But how is cycling infrastructure to be funded? Well, not out of the settlement VW have paid Washington for dieselgate, unfortunately, although it would seem like the best mitigation measure available. Nor will it be from Colorado's mooted bike tax after the idea lasts barely a week before being quietly dropped. And not, apparently out of the Edinburgh Region City Deal because that's all going on a giant roundabout instead.

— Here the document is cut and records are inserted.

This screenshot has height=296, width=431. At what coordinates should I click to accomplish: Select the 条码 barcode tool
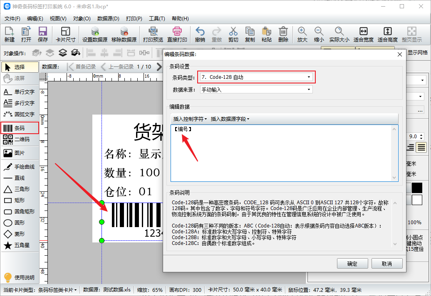pyautogui.click(x=20, y=128)
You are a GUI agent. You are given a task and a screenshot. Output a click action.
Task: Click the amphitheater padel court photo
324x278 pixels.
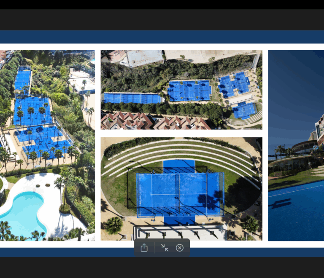point(181,189)
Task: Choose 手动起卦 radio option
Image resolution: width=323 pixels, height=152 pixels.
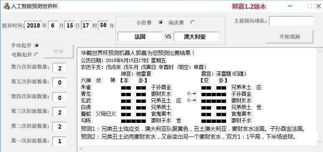Action: point(37,45)
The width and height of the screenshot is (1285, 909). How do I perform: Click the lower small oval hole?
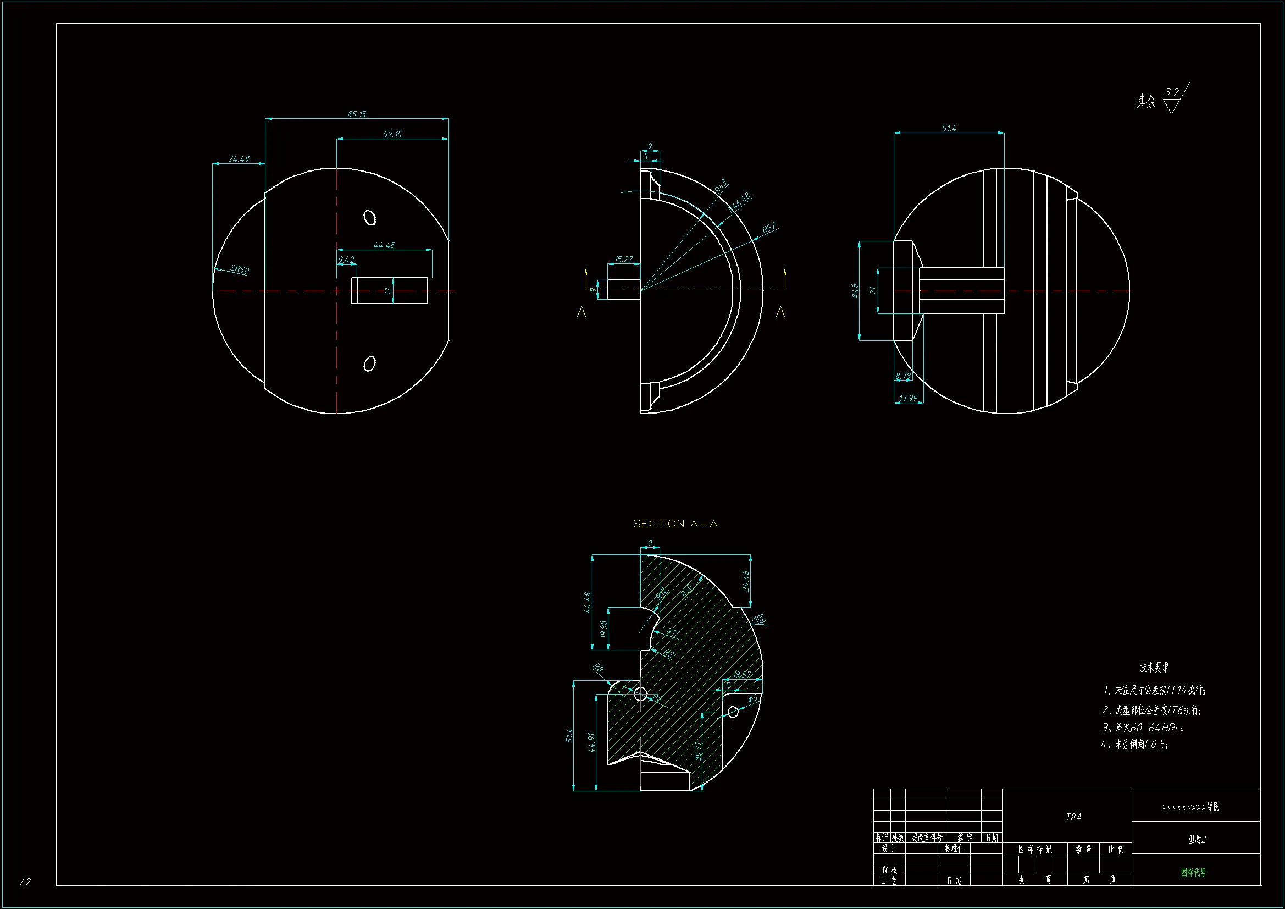[x=369, y=363]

Drivers don't make close passes at police officers unless they need glasses

As the close pass initiative reaches London the Guardian bike blog joins the undercover team as they try it out, and the first driver officially pulled over proves to have no insurance, MOT or tax - while is delighted to discover that the Met Police are staying awesome. Meanwhile in Northern Ireland, officers will be joining club runs as part of their operation - even as another veteran club cyclist is killed in Buckinghamshire (although possibly going out at 91 while taking part in a time trial might not be the worst way to go, all things considered). While some US police forces value their bike patrol units, NYPD still seem more intent on blaming the victim than getting justice for families.

Health and safety

As LA continues to struggle to make its streets safer for people, researchers are considering what makes Florida's streets so deadly for cycling. In Ireland, the authorities seem determined to press ahead with an experimental bus stop design without any real safety analysis of its design. In New York, a deadly road could make space for cycling if the lanes for cars were narrowed somewhat. And as New South Wales's cycling safety action plan has pretty much failed on every measure, in Honolulu they want to make it illegal to look at your phone while you cross the road - but not when you're driving.

It's good to share

But let us cheer up because, as we reported last week, bike share is coming soon to a city near you, be it Oxford or Bhopal. Seattle, having scrapped one scheme already now has two going head to head - it's just a shame they're concentrated in some of the more dangerous streets rather than where there are segregated bike routes. Hyattsvill is planning to blend two bikeshare schemes together while Sacramento has a hybrid docking and dockless scheme which sadly doesn't integrate that well with public transport. Meanwhile Portland's and Vancouver's schemes turn one year old - and Portland now offers adaptive bikes too while Chicago is learning what it takes to get bikeshare used among poorer communities, with a lot of outreach.

Summer holidays

There were the usual crop of 'what I did on my holidays' posts, whether it's a family day out to the beach, Dutch style, or a more detailed look at cycling in Utrecht including its Fietsflow traffic light timing system. Meanwhile in Milan the Way of the Monks is the perfect relaxed way to get in some city sightseeing, joining up historical and religious sites.

Cycling for everyone

Cycling can seem very white and middle class - but it doesn't have to be. Key to that can be riding with friends and relatives or just being made to feel part of the cycling community. On the other hand, one of the overlooked arguments against bicycle licensing (if we needed any more) is that it woudl be a huge barrier for poorer communities, the ones who need bikes the most.

And finally

Proving that there's nothing new under the sun, Pricetags uncovers some early kickstarter bicycle designs that frankly don't look any more daft than today's mad ideas. I'd much rather have a bicycle yacht, than augmented cycling reality, any day of the week.